Every line below that has "computer" in it should be copied.

*** Supplied material ***

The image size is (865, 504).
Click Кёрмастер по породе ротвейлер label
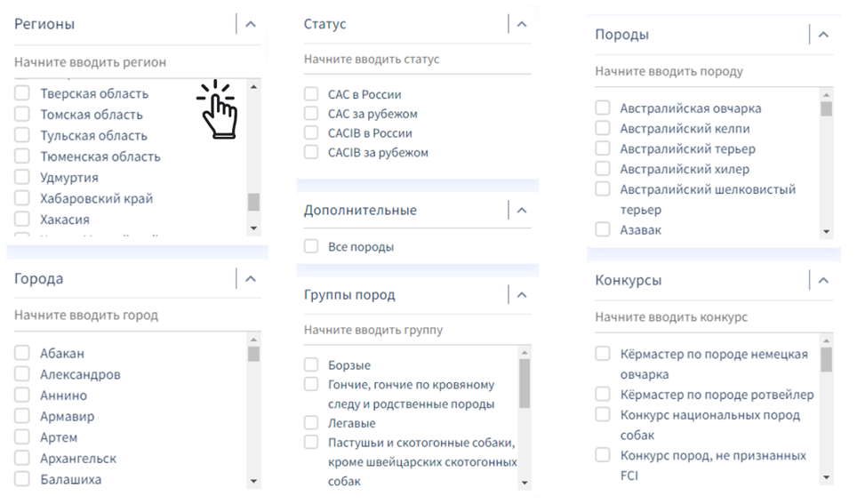(x=717, y=395)
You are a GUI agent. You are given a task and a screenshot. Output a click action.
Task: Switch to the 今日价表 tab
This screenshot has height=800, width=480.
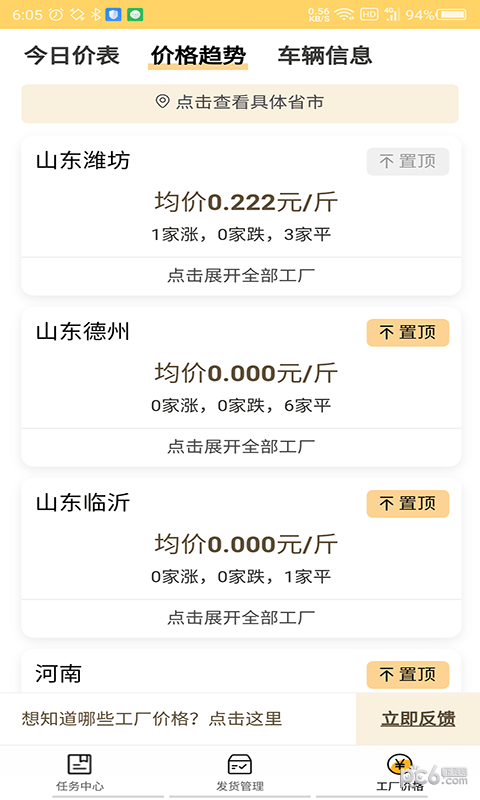pos(72,55)
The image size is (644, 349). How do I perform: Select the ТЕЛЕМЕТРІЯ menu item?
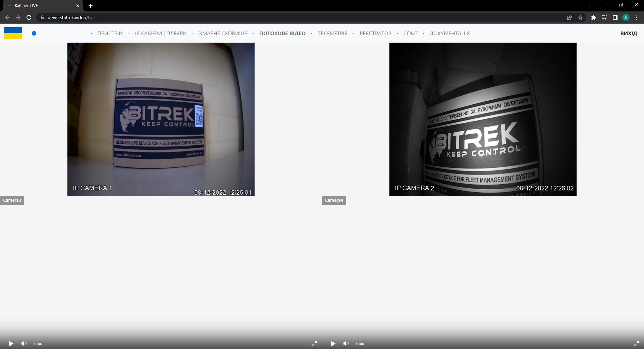click(x=332, y=34)
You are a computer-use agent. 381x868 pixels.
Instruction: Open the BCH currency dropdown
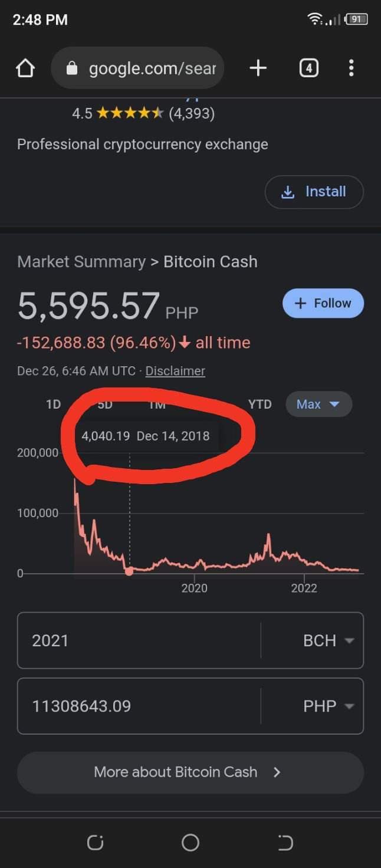329,641
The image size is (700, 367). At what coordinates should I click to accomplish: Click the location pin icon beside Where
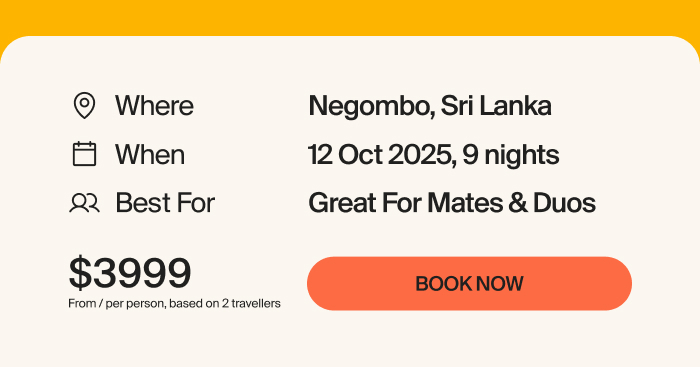[x=84, y=105]

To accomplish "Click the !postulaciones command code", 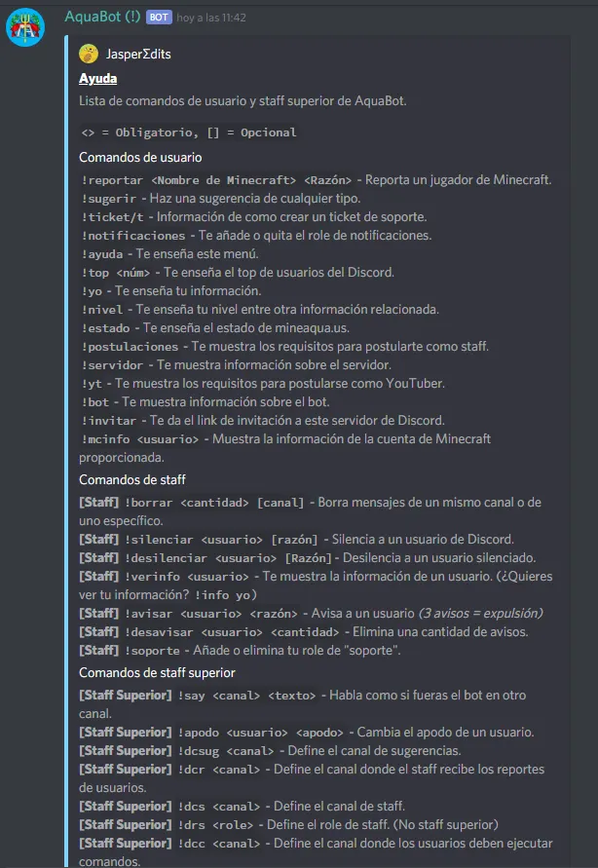I will click(x=131, y=346).
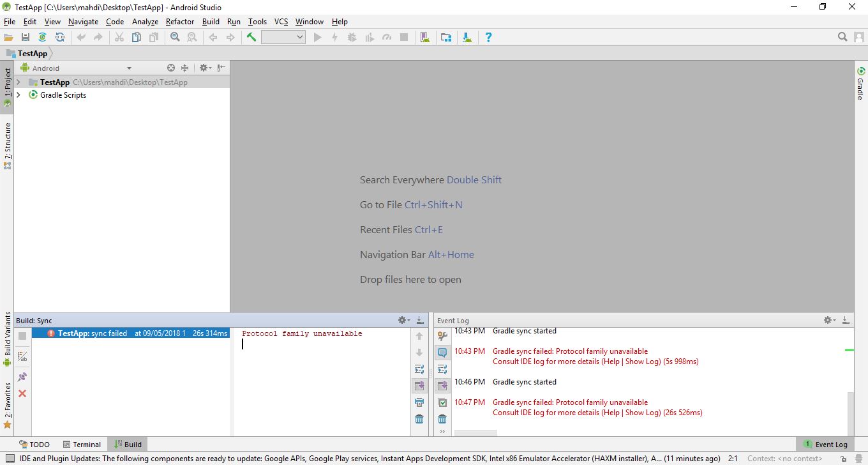Toggle soft-wrap in Build output panel
The width and height of the screenshot is (868, 465).
(x=419, y=369)
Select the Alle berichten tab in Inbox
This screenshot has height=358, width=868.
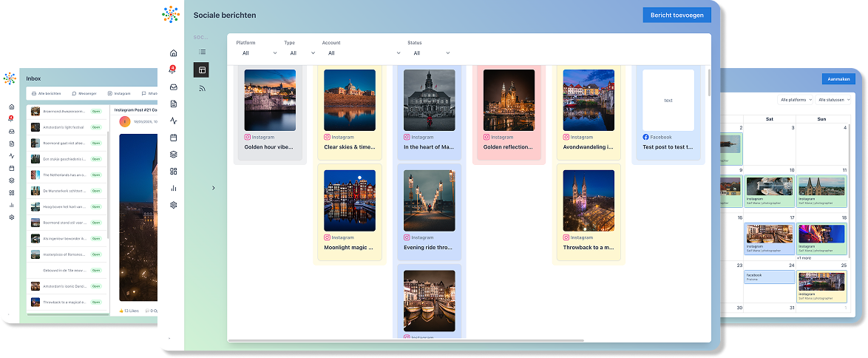(x=48, y=94)
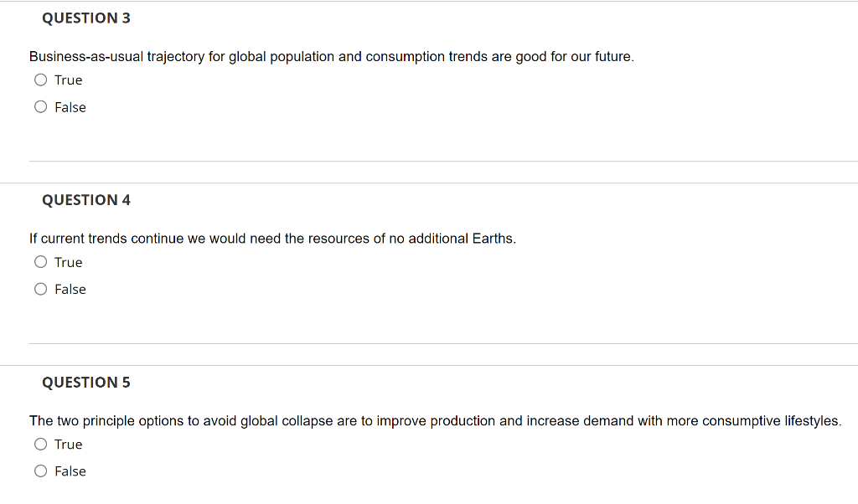Screen dimensions: 858x504
Task: Click the 'False' label text under Question 3
Action: (70, 107)
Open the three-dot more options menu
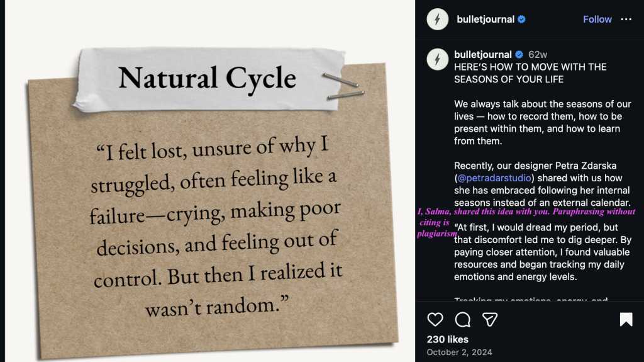Screen dimensions: 644x362 click(626, 20)
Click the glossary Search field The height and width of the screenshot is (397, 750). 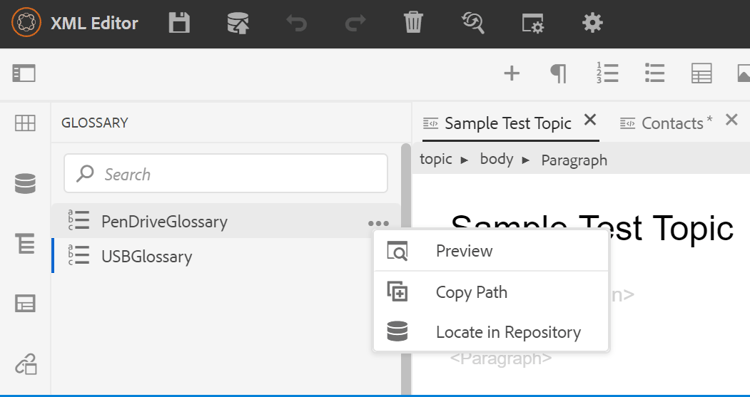point(226,174)
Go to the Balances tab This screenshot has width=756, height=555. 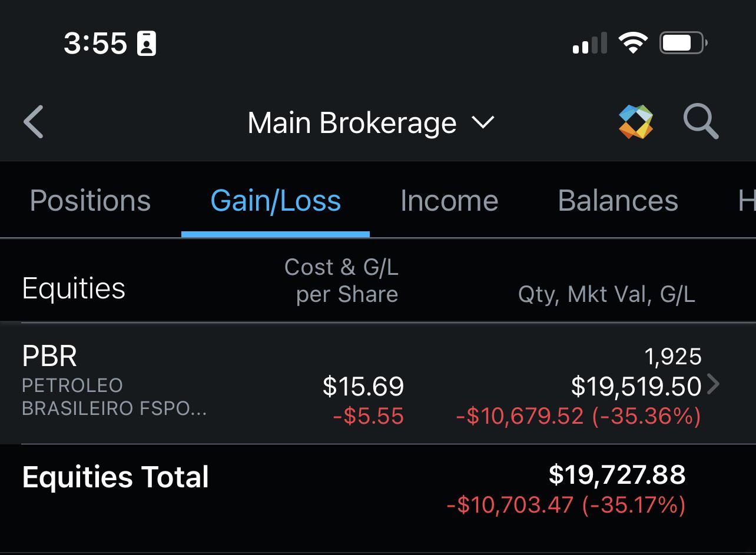point(618,201)
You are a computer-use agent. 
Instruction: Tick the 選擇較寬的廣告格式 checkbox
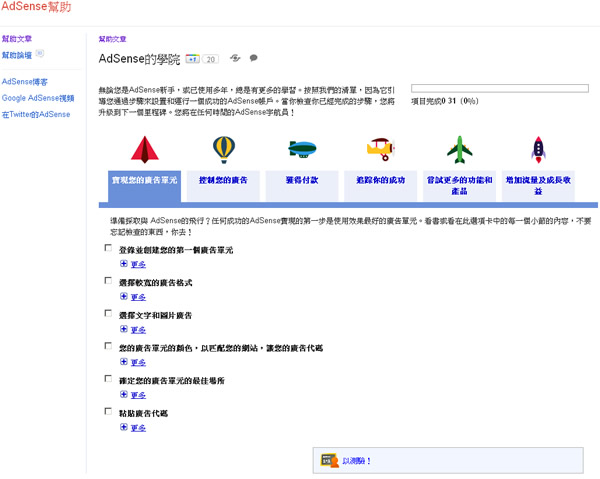(108, 282)
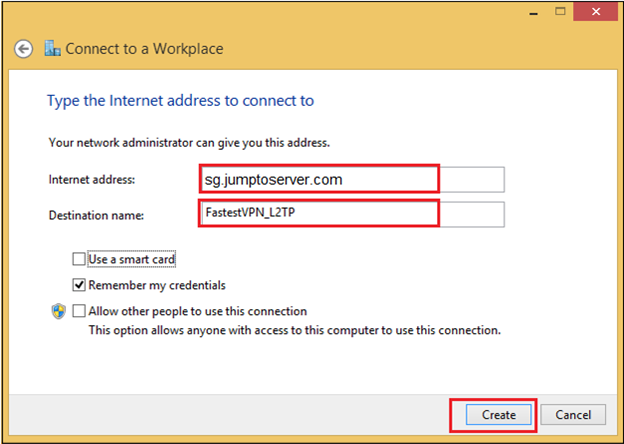Viewport: 624px width, 444px height.
Task: Enable the Use a smart card checkbox
Action: (x=79, y=259)
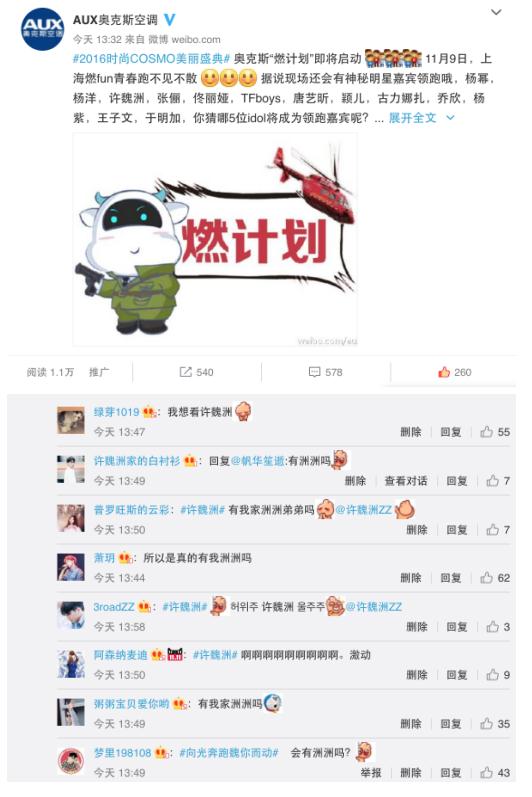Image resolution: width=532 pixels, height=797 pixels.
Task: Open the post options chevron menu
Action: pos(496,12)
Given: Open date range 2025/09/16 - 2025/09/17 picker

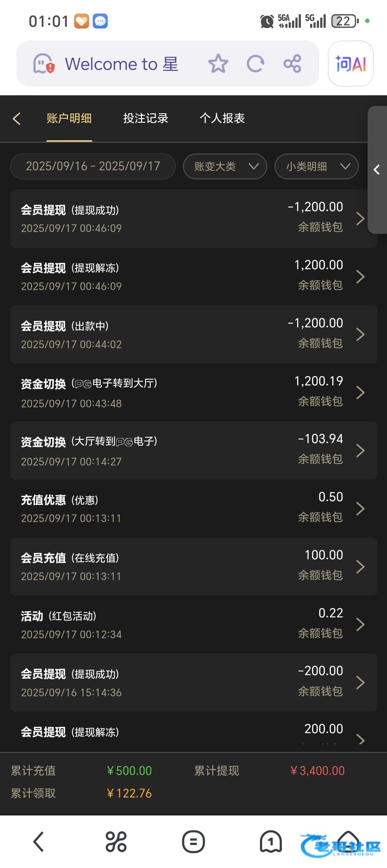Looking at the screenshot, I should pyautogui.click(x=93, y=167).

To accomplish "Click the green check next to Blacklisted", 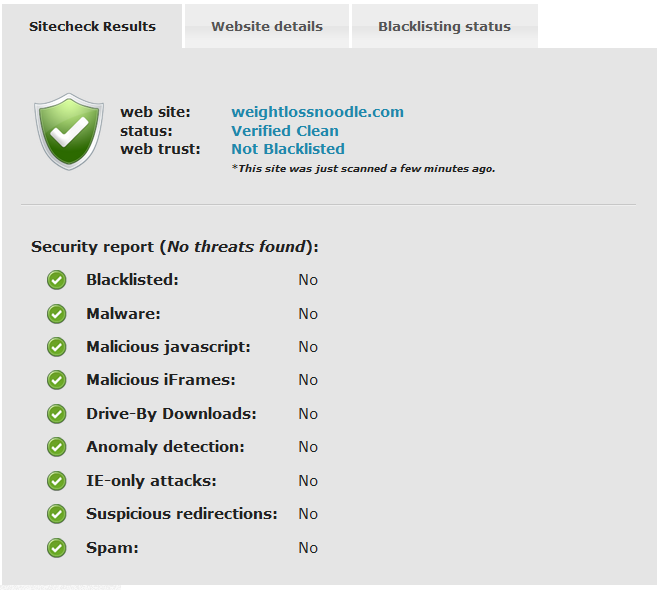I will point(57,280).
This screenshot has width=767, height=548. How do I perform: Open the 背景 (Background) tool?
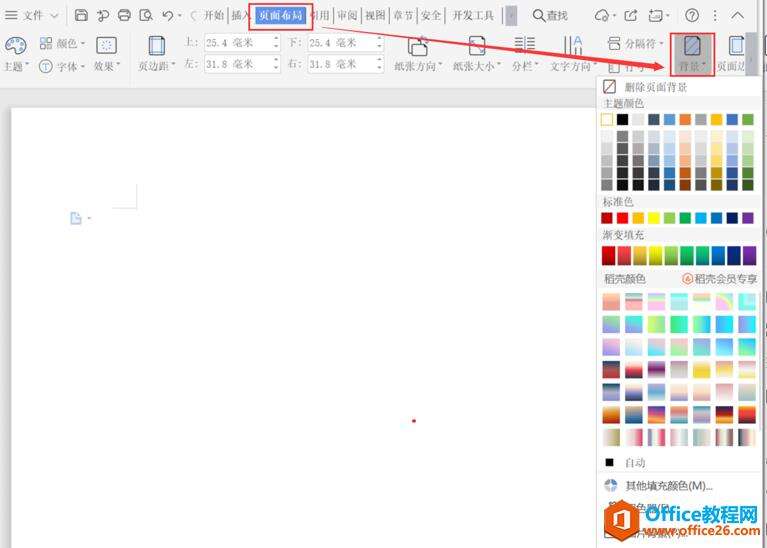pyautogui.click(x=691, y=52)
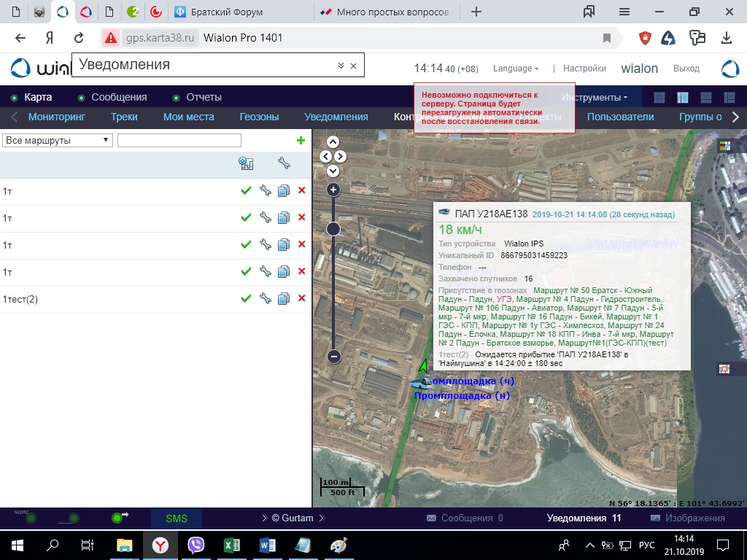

***

Result of the exercise.
You are a computer-use agent. 381x868 pixels.
You are a computer-use agent. 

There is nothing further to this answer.